The open upper decks are the place to be, for the last hour or so of the crossing. The sun is out, the breeze is fresh, and you can smell the lake.
People gather, and watch, suddenly conscious that they will soon be leaving the ship, and wanting to savor the experience.
There are a number of little hideaways, and nooks in which a nap may be taken, or a good book may be read.
A young one, perhaps a future captain, decides to main the lookout, on the forward deck. Still, I am not certain what he can see, from such a low angle of view.
The bow area, on the forward deck, is a popular place to watch Michigan grow larger.
A look back from the foredeck, past the bridge, and towards Wisconsin, which has been out of sight for the last two hours.
A look back, from near the front of the ship. Note the red navigation light, which indicates that this is the port side of the ship.
A look directly out on the water, from the same spot. the Great Lakes are large, and have about them, much of the look and feel of an sea, or even of an ocean.
A look forward, towards the bow, and the foredeck. The Michigan coastline is visible here.
A couple sits and watches the water. This is a sweet place to be, with someone about whom you care.
Ludington comes plainly into view, and shows itself as a very pretty little place.

The Ludington lighthouse, stands at the end of the breakwater. A number of the locals have come out to wave, as they watch the ship pass.
People come out to the harbor entrance to watch us come in. They, too, wave at us.

The coast guard station stands at the head of the marina. Other photos show the town, and the surrounding waters. What a scenic looking place.
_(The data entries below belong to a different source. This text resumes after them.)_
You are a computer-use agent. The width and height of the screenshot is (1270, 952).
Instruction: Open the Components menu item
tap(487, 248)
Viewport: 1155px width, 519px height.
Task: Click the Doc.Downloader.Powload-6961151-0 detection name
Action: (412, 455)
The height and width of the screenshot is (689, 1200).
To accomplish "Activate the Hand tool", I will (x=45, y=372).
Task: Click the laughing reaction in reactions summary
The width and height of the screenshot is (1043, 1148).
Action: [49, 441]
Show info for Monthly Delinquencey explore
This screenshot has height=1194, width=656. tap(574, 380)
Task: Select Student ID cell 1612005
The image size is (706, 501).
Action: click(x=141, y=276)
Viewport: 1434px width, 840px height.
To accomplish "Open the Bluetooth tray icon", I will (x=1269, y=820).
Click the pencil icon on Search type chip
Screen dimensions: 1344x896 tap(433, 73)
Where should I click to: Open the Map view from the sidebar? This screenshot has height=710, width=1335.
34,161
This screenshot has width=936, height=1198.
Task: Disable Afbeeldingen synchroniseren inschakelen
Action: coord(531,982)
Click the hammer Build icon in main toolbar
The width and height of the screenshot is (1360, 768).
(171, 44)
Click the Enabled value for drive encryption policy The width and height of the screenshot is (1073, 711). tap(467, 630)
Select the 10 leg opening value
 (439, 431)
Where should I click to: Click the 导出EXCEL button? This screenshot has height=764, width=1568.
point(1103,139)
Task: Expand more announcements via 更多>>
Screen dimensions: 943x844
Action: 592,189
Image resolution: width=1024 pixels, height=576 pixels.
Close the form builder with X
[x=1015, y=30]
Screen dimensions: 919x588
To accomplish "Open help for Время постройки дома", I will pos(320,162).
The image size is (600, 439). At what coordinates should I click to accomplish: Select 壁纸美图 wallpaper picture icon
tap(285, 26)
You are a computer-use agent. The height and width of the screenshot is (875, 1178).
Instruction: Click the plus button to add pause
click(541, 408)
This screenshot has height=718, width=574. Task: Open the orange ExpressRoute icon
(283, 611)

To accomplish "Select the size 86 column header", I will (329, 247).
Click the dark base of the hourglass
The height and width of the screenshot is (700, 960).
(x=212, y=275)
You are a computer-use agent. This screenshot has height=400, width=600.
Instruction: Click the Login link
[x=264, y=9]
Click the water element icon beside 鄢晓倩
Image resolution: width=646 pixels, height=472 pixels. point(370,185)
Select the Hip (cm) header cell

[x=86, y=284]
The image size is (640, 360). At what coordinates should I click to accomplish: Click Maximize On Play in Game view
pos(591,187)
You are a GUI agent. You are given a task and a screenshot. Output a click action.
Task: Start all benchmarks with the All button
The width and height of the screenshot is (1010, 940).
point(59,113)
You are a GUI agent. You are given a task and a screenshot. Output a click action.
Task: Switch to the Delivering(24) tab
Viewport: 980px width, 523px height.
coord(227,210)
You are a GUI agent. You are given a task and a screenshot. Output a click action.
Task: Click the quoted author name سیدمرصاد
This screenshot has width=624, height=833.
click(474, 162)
The badger slowly backs it's way into Ludington. The ship must be slowly backed in, and then aligned with the ramp for disembarkation of passengers and vehicles. This is not a job for the nervous. Note the churning up of the water, as the propellers spin to slow the ship down. The Badger landed with hardly a tap or a nudge. I know people (far too many people) who don't park their cars with as much grace.

From the aft control station, the captain maneuvers the ship those last few important feet.
A large commercial load trundles out of The Badger. Though commercial traffic is no longer the primary emphasis  of The Badger, it is far from uncommon.
The Spartan, sister ship to The badger, has seen better days, and sits awaiting her own possible call to duty. There has been talk of refitting the old girl and putting her back in service, possibly in Milwaukee, or some other port.
Passengers head down the stairs, and out past the car deck. It has been fun; but now it is time to head into Michigan.
Passengers, and cars stream out of the ship, and over the causeway.
Some passengers are met by friends or relatives on the other side. Some of these people may be here to cross to Wisconsin; but there is a two hour layover.

This ramp was originally used to lad cars onto the top deck. These days, the top deck is used as the upper deck lounge, though the ramps is still used for deliveries.
Unloading The badger.

Motorcycles and recreational vehicles give a pretty good indication of the new tourist oriented role of The Badger.
passengers and their cars seem to glare at each other, over an expanse.
Crew members run, and even race each other, as they go back and forth to get all of the cars unloaded.
My van leaves it's berth, so that we can drive around the bottom of the lake, and take in the terrestrial sites.
Ludington shows every sign of burgeoning into a full fledged tourist town.